Бел Амор вдруг с ужасом понял, что императрица вчера вечером видела его за дверью.
— Насмотрелся? — повысила голос Генофонда. — Теперь перед тобой два пути — на выбор. Или ты возьмешь кинжал и убьешь Карданвала, — можно и калибр 97,12, чтобы меньше мучился, — а потом возьмешь меня в жены и станешь императором оборваров — тогда ты сможешь каждый день не из-за двери разглядывать то, что тебе так нравится; или я сейчас пойду к Карданвалу, соблазнившему тебя на эту непристойность, и тогда умрешь ты, — мой позор должен быть смыт кровью одного из вас.
«Пораженный ее словами. Бел Амор сначала не знал, что ответить, а затем стал молить императрицу не принуждать его к такому страшному выбору» — так пишет историк Аркилок из ямбического триметра.
— Ваше Императорское Величество, — в сильном волнении сказал Бел Амор.
— Я должен был увидеть Ваше тело только лишь для того, чтобы лучше его охранять!
— Расскажешь это своей бабушке! — вскричала Генофонда.

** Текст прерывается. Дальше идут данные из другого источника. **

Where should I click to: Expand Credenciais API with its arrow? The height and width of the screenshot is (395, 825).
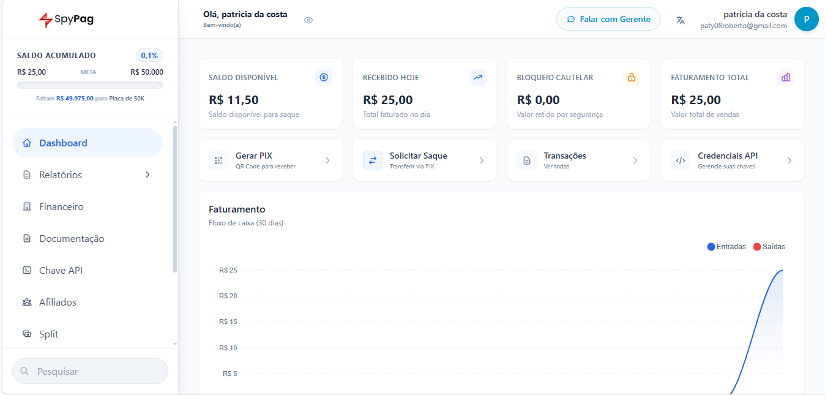click(x=790, y=160)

— Ваше Величество, в моем цивилизованном мире не принято убивать людей
— разве что на войне; смертная казнь запрещена; убить человека считается большим позором, чем увидеть обнаженную женщину! Да в чем дело?! Никакого сравнения быть не может — смерть и обнаженная женщина? Наоборот, в наших мирах женщины с удовольствием сбрасывают с себя все одежды, чтобы мужчины с таким же удовольствием их разглядывали! Это называется стриптиз.
— Какой ужас! Какое варварство! Нет, лучше смерть!

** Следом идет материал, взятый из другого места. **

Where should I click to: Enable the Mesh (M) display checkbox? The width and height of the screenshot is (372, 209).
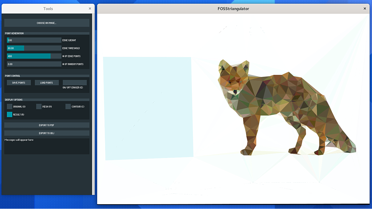tap(39, 107)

Генофонда была непреклонна: ее позор должен быть смыт кровью одного из обидчиков.
Как вдруг из-за неприкрытой двери появился сам Карданвал. Он был бледный — нет, белый, как смерть! Император услышал повышенные голоса в покоях императрицы и не замедлил подслушать все, что говорилось выше. С сильнейшего бодуна его качало, в животе урчало, голова тряслась, язык заплетался, руки дрожали, ноги отнимались.
Жалкое зрелище!
— Пр-реж… пр-режде ч-чем вы меня у-убьете, — с трудом проговорил император, — прежде, чем вы м-меня убьете… — повторил он и заплакал пьяными сорокаградусными слезами банановой браги.
— Убей его! — приказала Бел Амору безжалостная императрица.
Бел Амор отрицательно покачал головой.
— Тогда ты убей его! — приказала императрица супругу.
Ну, это уж было совсем невозможно.
Карданвал тоже хотел отрицательно покачать головой, но голова так тряслась, что развернула его тело вдоль оси, стукнулась о дверной косяк, корона свалилась на пол, а тело императора выпало в коридор. Слуги, катившие по коридору новую 16-ти ведерную бочку бананки, в почтении застыли, — опять Его Величество набрались.